I grieve the life she should have had

It’s been four and a half years since I lost my dear mum, shortly after my 20th birthday. She had been terminally ill for two years after breast cancer spreading as tumours in her brain, and she suffered so much - it was a truly awful, traumatising experience watching her deteriorate mentally and physically until she couldn’t move or speak. I was only 18/19 and there was just no way to describe the horror of it all. She was a beautiful, selfless, funny, caring and genuinely good person. She always wanted to wrap me and my sisters up in bubble wrap and protect us from the world. 

out of the whole broad myriad of emotional waves you go through grieving, one that really hits my gut is every time I remember her being unwell, and her knowing she was going to die.

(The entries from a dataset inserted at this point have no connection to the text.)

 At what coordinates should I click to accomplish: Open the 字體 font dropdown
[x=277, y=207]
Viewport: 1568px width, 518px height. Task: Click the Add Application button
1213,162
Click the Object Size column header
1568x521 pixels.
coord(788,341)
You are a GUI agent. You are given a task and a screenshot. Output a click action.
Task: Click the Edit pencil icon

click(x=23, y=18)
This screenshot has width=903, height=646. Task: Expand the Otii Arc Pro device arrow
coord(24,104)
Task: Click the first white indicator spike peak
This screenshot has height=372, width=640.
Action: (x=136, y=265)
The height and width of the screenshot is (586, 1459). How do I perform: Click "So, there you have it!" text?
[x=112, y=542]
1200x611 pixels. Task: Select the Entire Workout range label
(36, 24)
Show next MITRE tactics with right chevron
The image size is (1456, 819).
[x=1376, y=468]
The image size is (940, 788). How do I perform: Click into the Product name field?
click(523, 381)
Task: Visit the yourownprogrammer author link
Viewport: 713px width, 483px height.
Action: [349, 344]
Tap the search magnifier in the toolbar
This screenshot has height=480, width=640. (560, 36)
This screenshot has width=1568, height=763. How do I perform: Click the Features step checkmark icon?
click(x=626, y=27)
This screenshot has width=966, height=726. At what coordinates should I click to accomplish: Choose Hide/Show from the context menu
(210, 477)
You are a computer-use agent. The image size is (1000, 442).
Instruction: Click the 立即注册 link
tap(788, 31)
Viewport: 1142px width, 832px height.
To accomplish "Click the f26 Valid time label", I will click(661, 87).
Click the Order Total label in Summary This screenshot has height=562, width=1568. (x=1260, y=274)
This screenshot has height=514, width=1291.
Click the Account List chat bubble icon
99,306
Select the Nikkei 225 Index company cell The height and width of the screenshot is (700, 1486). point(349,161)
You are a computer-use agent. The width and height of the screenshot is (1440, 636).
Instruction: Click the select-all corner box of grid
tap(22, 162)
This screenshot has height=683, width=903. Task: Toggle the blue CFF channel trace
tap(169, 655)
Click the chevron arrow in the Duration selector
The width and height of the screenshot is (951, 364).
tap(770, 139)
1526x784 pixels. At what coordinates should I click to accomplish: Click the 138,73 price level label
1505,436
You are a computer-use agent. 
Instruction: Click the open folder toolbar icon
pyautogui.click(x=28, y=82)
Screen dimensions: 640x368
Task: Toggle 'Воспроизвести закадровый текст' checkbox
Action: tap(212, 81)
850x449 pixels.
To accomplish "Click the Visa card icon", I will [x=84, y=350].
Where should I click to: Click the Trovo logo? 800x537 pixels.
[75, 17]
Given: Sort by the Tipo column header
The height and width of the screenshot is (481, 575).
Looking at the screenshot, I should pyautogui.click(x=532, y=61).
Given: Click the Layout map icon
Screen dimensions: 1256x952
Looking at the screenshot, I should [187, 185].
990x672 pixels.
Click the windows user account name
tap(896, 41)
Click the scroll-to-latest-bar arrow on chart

I know she is now at peace, but it kills me to think she would have spent so much time with her own thoughts, scared to die, scared to leave us, heart broken that she wouldn’t watch us grow up, scared she was cognitively decaying… I’m crying thinking about it. I get so distraught thinking how unfair it is that she had to experience that at 54 instead of living another three decades enjoying her life, which had already been tough. I wish I could go back and hug her just one more time to tell her everything would be okay. Sometimes I wish she had died of something sudden so she didn’t have to anticipate it. 

how do you deal with the immense feelings of sympathy and pain for your lost loved one? Most of my grief is missing her, but so much of it is the “it’s not fair she suffered like that”…. 

  • Welcome to the forum, amy1999.

    I'm sorry to hear about what your mum went through and the pain you are experiencing. Losing a loved one after witnessing their suffering is a heavy burden to bear and dealing with these intense emotions can be overwhelming. It's important to give yourself permission to grieve and seek support from others who understand, which I hope you'll find here among other members who have gone through a similar situation.

    While the pain of loss may never fully fade, I hope you find solace in the memories of your mother.

    Take care of yourself during this difficult time.

    All the best,

    Renata, Cancer Chat Moderator

  • I lost my dad in October, I was 20 at the time and he was 49. I completely understand the its not fair element and i have been struggling with this a lot lately. Not knowing how much he knew or felt as things got worse. He was such a proud man he would rarely say he was in pain when he likely was, i hate the feeling that he suffered. Also knowing that he didn’t want me or my sisters to see him in that way.

    More than that it feels so isolating to be grieving so strongly when everyone around me doesn’t see how hard it still is and will continue to be.